In the file cdn.fallback.inc, function cdn_html_alter_image_urls there are two lines like this:
_cdn_html_alter_file_url($html, $pattern, 0, 4, 5, 1, 7);
If I alter the line to this (I have only tried replacing the second line):
_cdn_html_alter_file_url($html, $pattern, 0, 4, 6, 1, 7);
it all begin working again.
Comments
Comment #1
jamesharv CreditAttribution: jamesharv commentedI've had this same problem with 7.x-2.5. Changing the
$querystring_index
argument from 5 to 6 solved it for me as well, so I've created and attached a patch for both 6.x-2.x and 7.x-2.x.I haven't tested the 6.x-2.x patch. Use at own risk.

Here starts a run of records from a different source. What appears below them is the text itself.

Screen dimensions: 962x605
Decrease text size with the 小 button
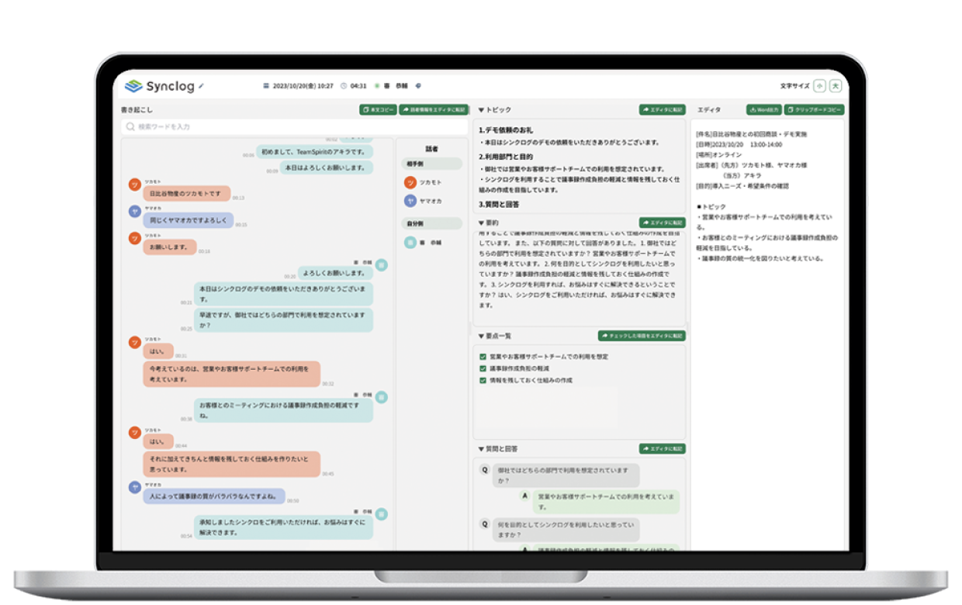[819, 86]
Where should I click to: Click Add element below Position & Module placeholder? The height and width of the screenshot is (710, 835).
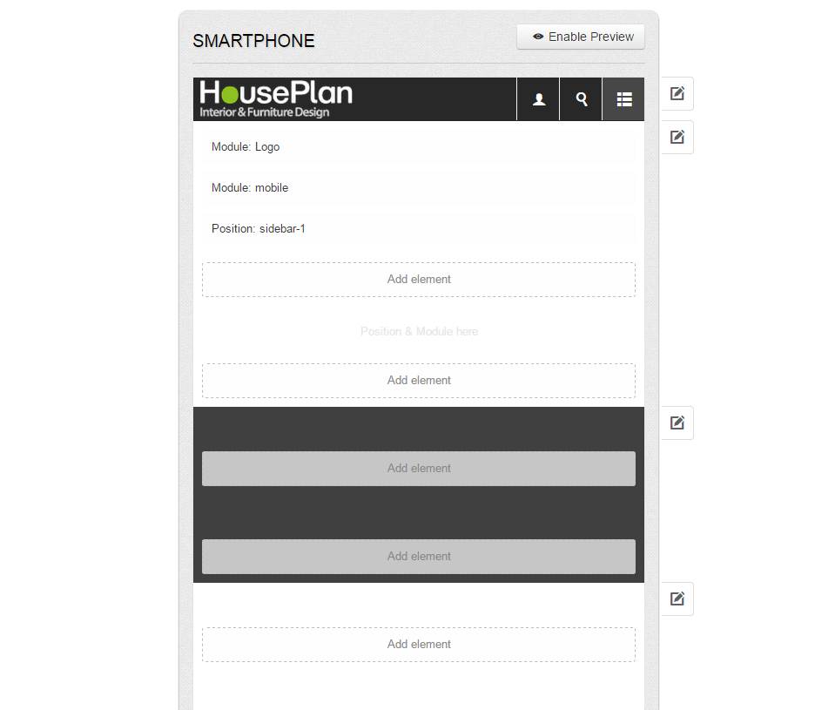419,381
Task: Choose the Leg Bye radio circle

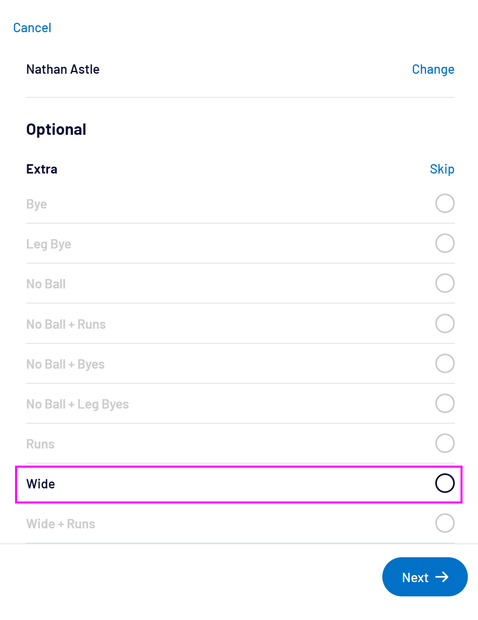Action: coord(445,243)
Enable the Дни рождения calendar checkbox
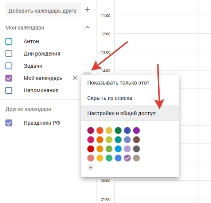The image size is (211, 203). click(9, 54)
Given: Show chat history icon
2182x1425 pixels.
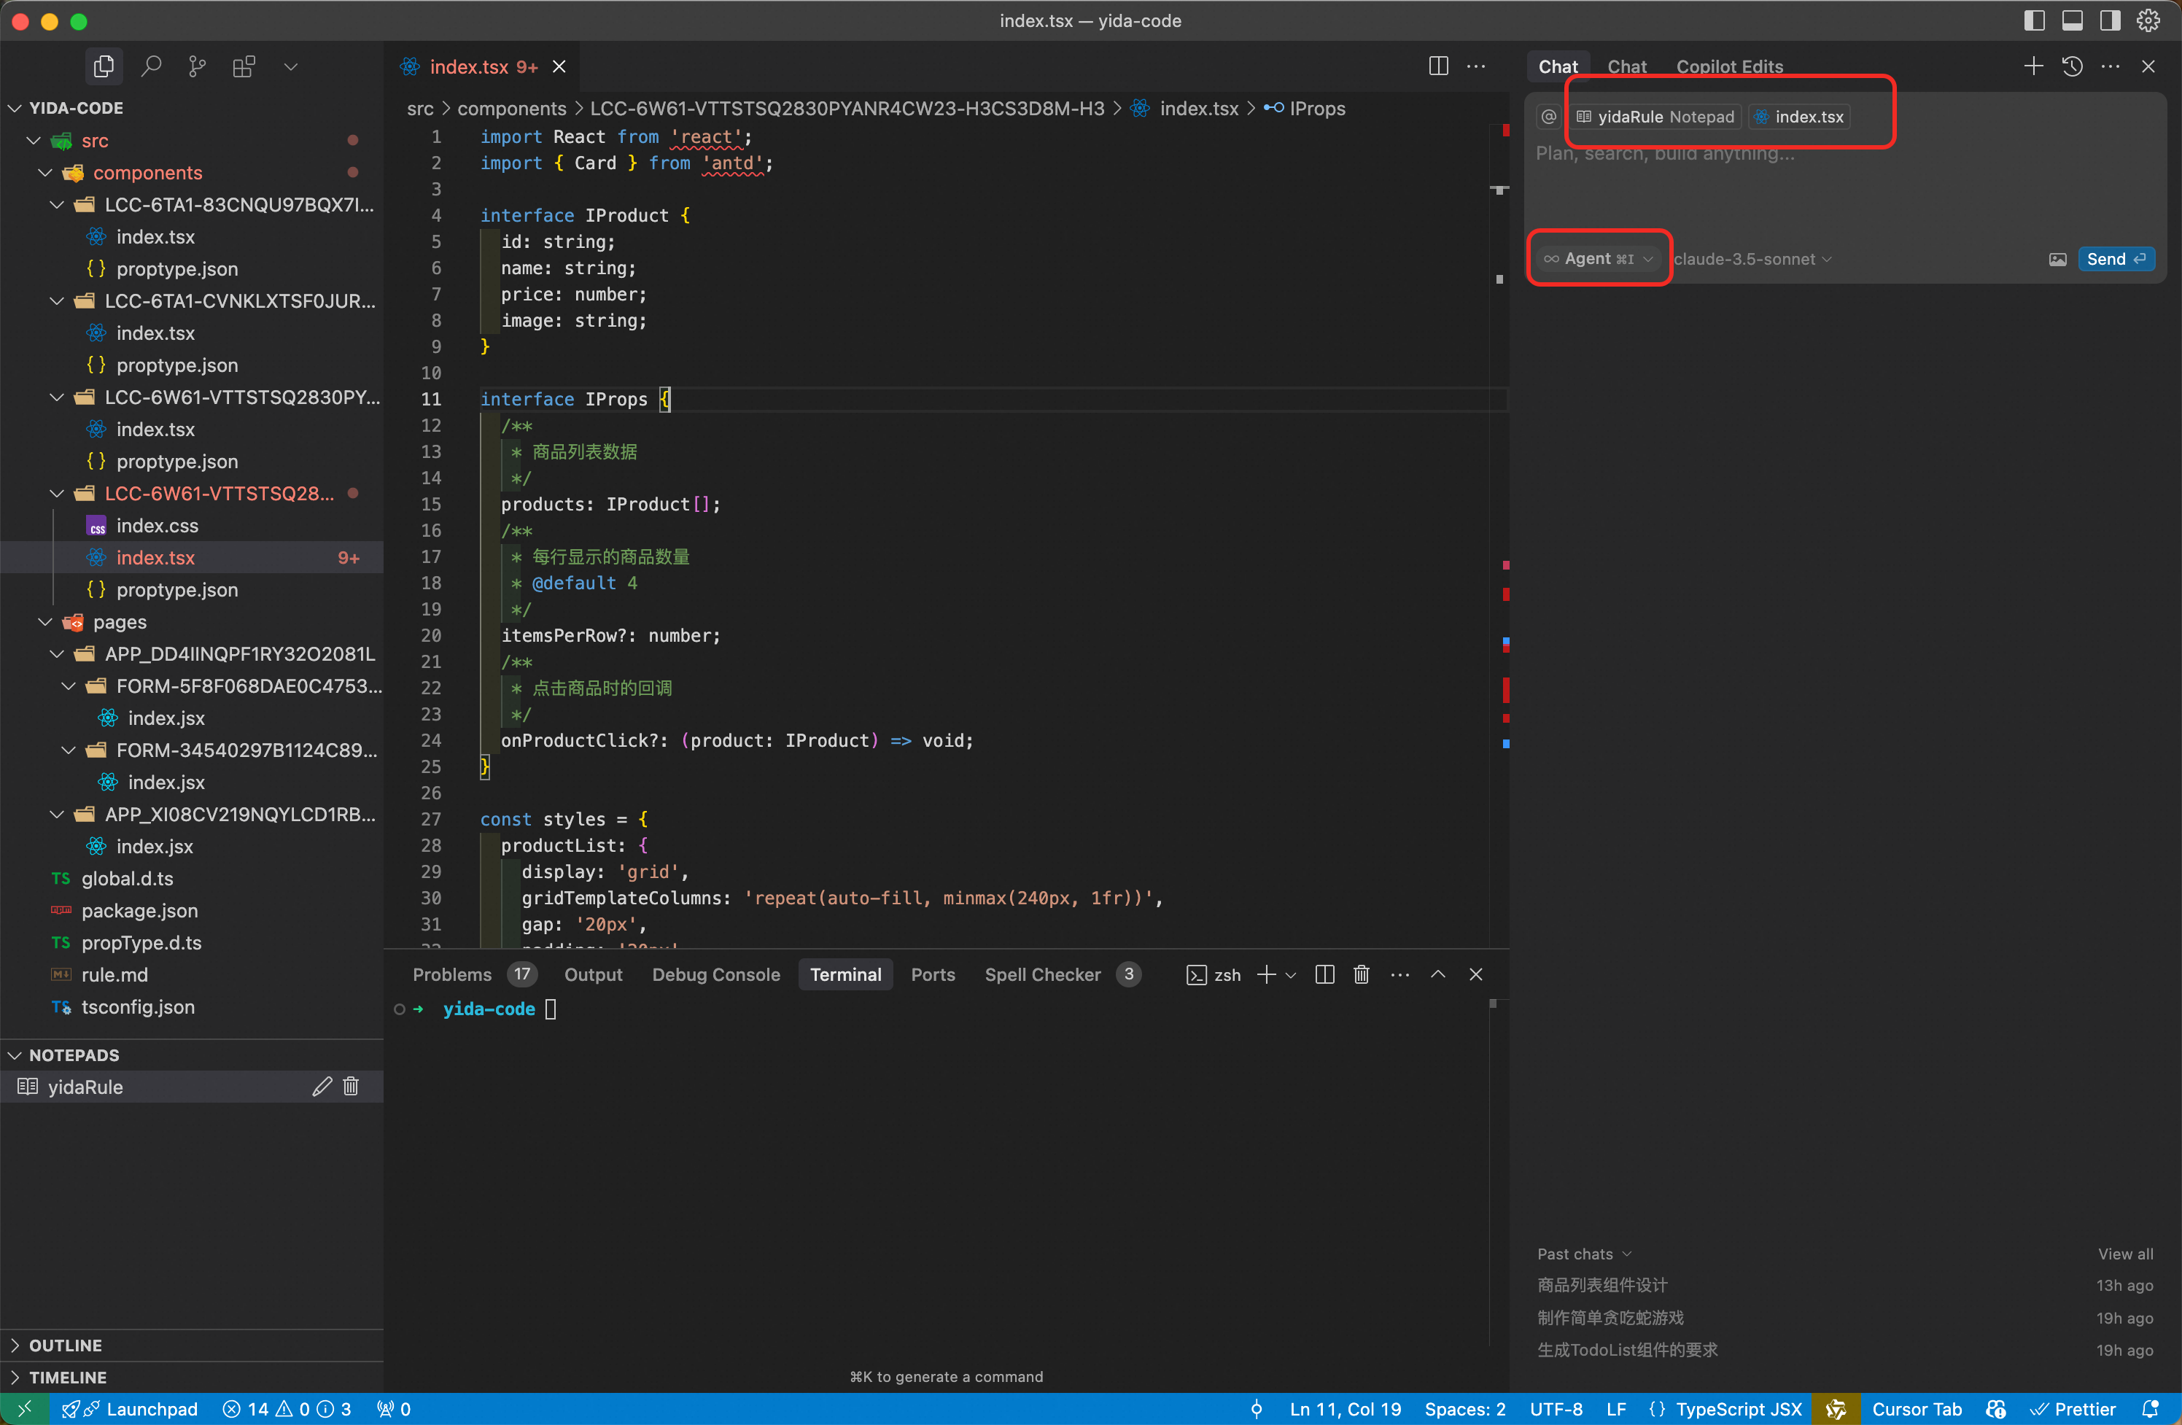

I have tested the 7.x-2.x patch in my scenario only. If you use it, you will want to carefully check that it doesn't break any of your site's HTML.
Comment #3
jamesharv CreditAttribution: jamesharv commentedFYI, the above 7.x-2.x patch doesn't apply cleanly to 7.x-2.5. So here is the 7.x-2.5 patch I'm using, in case it's useful to anyone.
Comment #4
mcrittenden CreditAttribution: mcrittenden commentedI can confirm the issue and the patch in #3 fixes it for me.
Comment #5
gregglesThis is a really really annoying bug. You can debug your html all day trying to figure out where it's getting stripped and then....it's cdn module. It took me doing a git bisect to figure it out and seeing the addition of the cdn module as the cause.
I don't know the options of _cdn_html_alter_file_url well enough to know whether this is the exact right combination of parameters, but I do know that this was causing a problem and the patch seems to fix it.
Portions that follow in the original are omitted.